TASK OBJECTIVE |
Reproduce the records verbatim from the line containing "At what (x,y)" through the end of the records, with the pictures left out.

DATASET EXCERPTS |
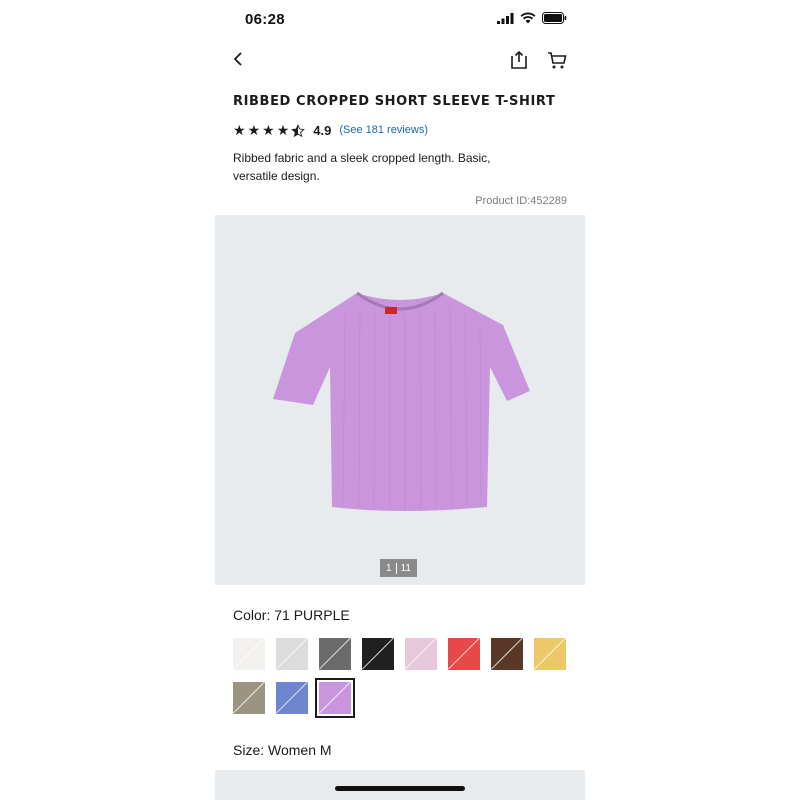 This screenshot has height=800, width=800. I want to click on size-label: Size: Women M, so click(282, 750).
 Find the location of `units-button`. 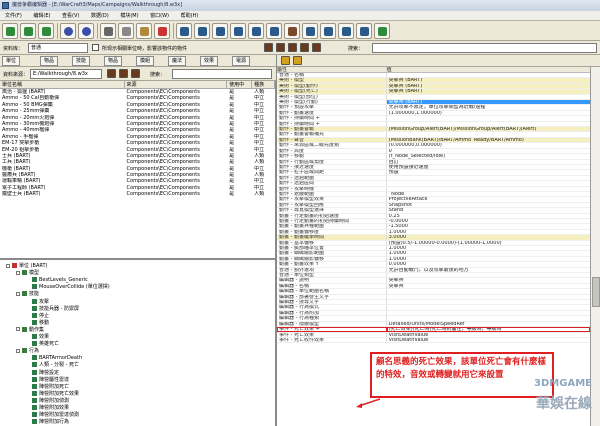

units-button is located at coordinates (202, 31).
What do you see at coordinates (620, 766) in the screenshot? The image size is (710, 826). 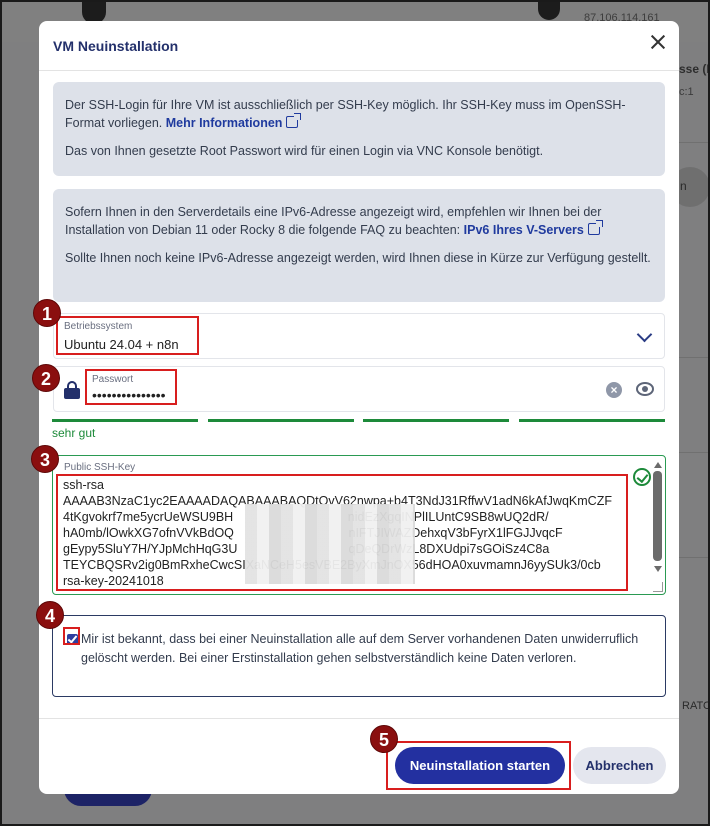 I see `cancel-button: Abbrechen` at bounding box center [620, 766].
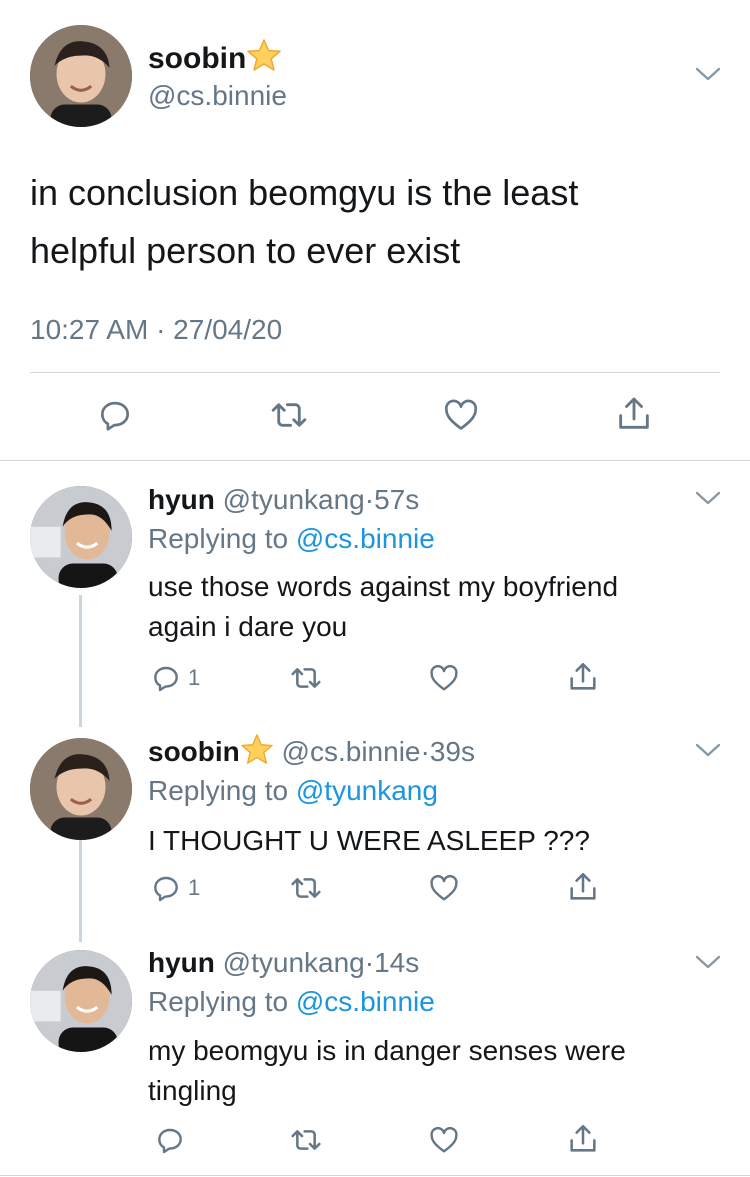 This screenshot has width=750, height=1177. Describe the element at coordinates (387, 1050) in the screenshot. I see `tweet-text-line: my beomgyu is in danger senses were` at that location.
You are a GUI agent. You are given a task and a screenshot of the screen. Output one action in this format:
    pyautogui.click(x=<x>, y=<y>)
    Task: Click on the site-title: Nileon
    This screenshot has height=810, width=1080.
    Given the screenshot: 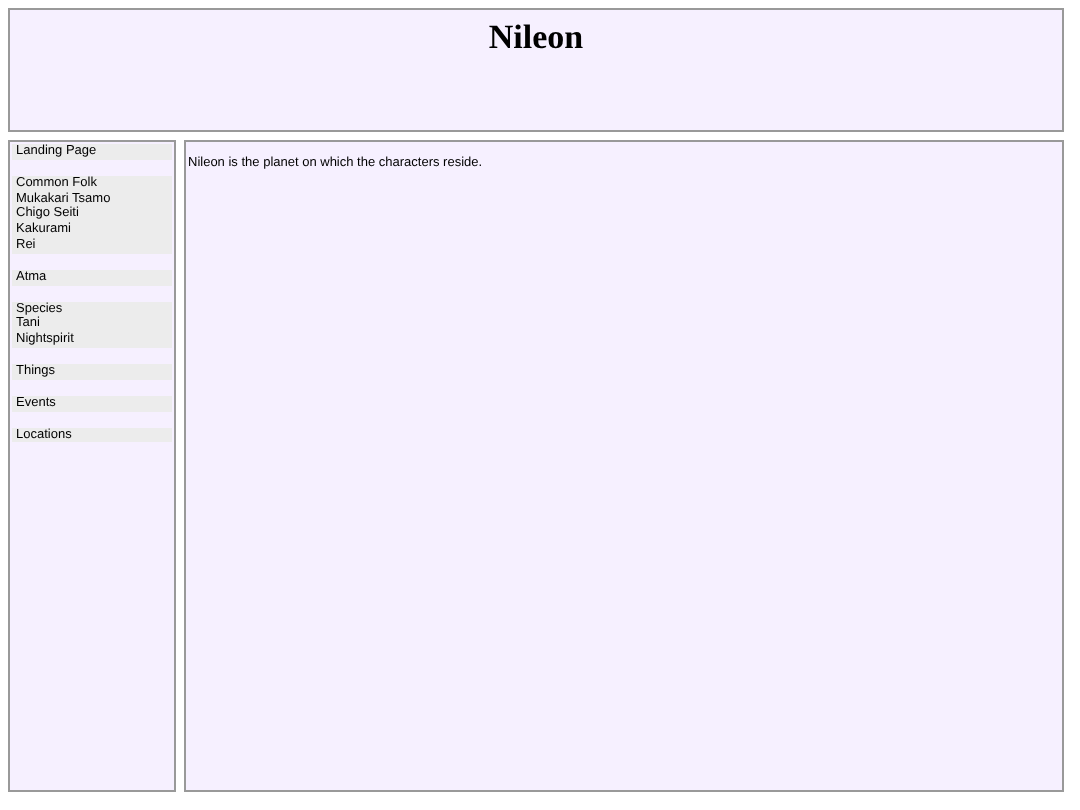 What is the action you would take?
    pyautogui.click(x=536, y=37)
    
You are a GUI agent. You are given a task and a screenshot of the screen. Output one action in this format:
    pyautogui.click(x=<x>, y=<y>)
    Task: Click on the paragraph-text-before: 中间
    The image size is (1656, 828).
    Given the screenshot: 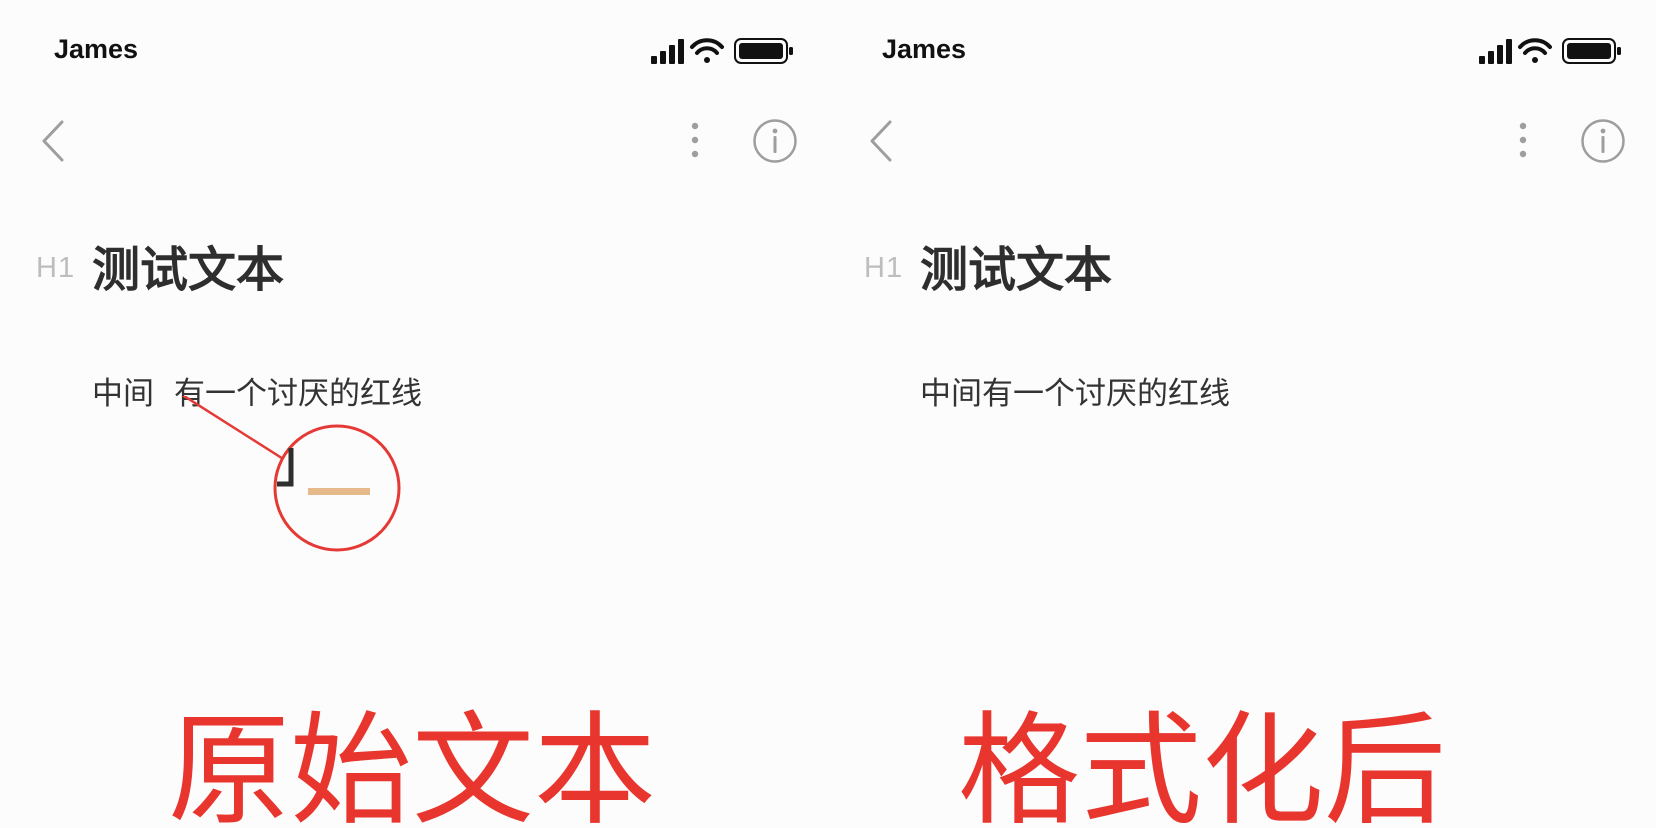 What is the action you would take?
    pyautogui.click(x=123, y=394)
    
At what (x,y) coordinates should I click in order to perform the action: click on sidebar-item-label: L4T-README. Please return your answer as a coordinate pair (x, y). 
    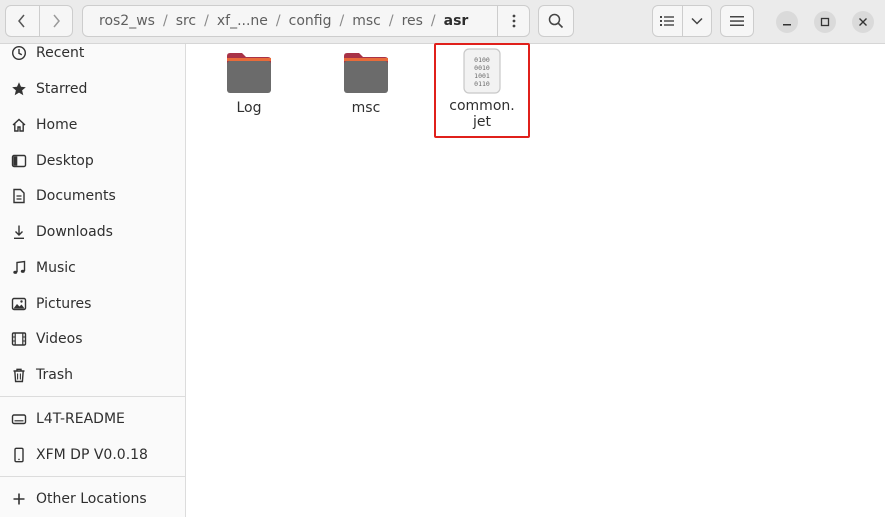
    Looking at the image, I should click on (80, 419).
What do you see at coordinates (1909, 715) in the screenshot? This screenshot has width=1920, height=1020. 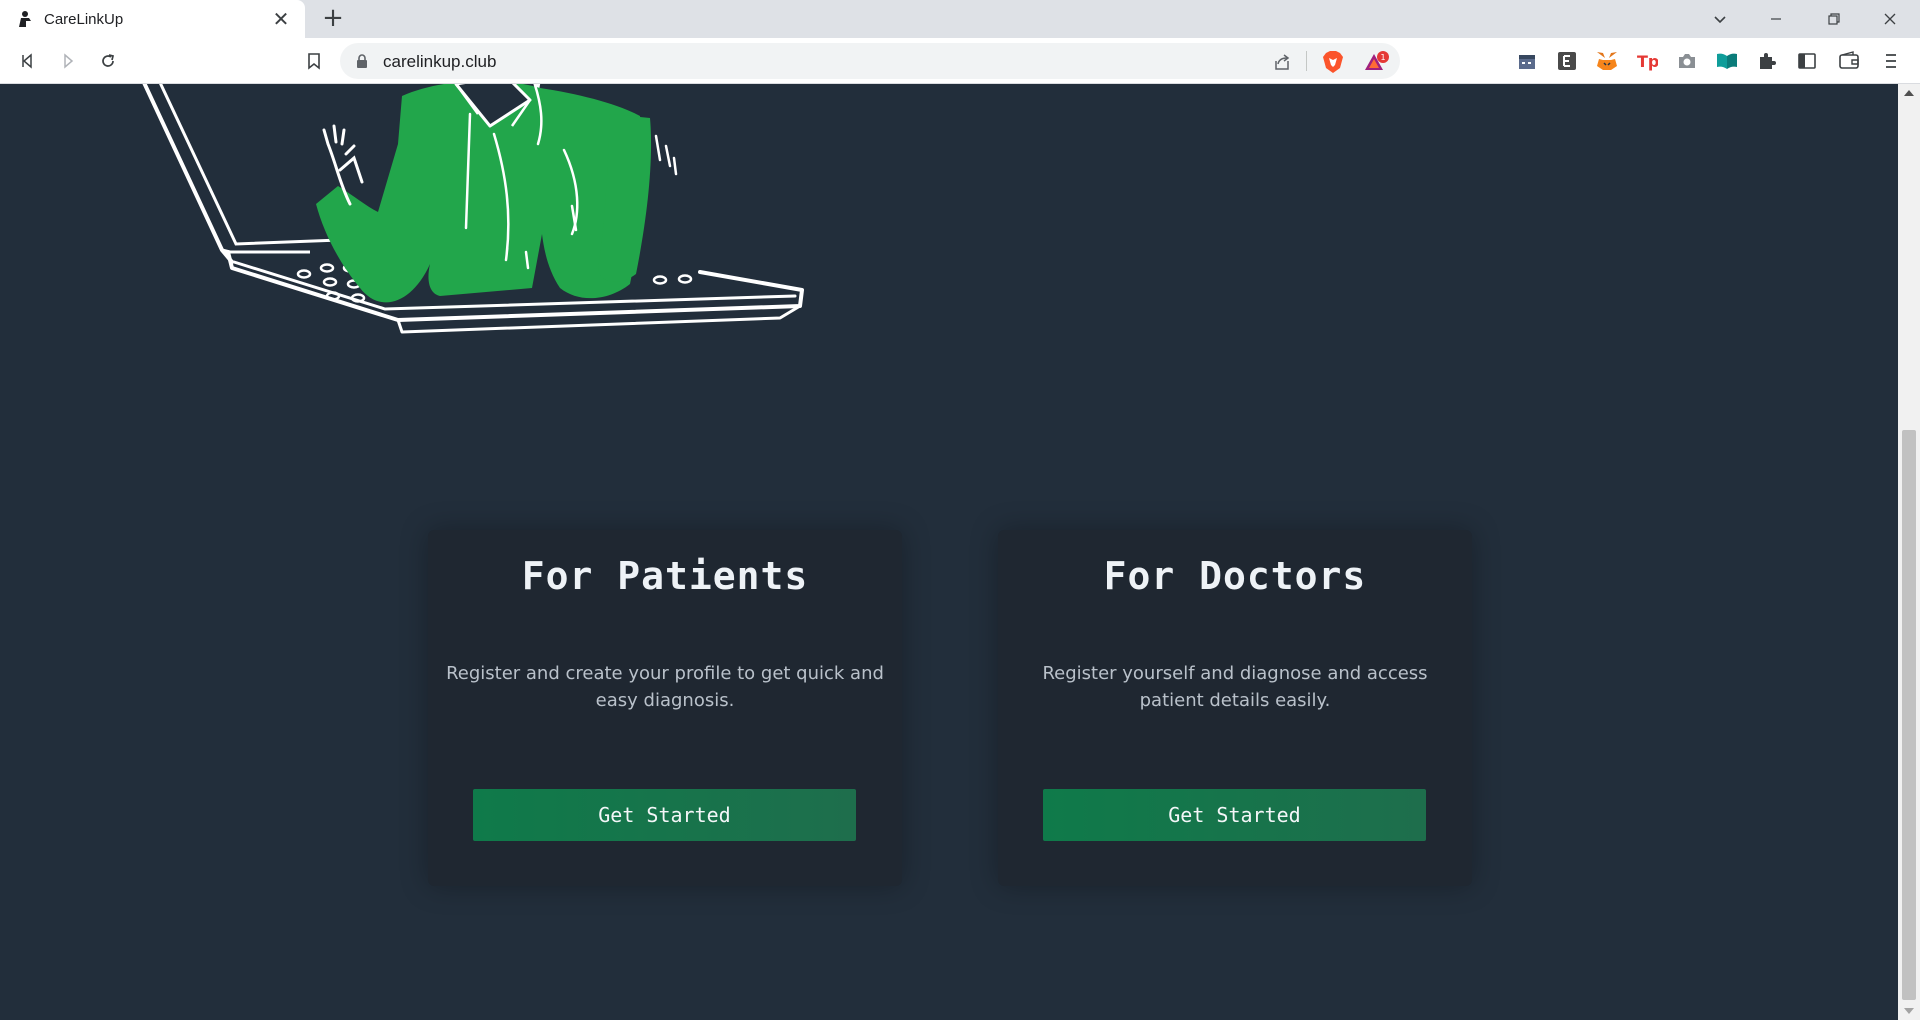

SOLUTION |
At what (x,y) coordinates should I click in order to perform the action: click on sidebar-item-label: L4T-README. Please return your answer as a coordinate pair (x, y). 
    Looking at the image, I should click on (80, 419).
What do you see at coordinates (1909, 715) in the screenshot? This screenshot has width=1920, height=1020. 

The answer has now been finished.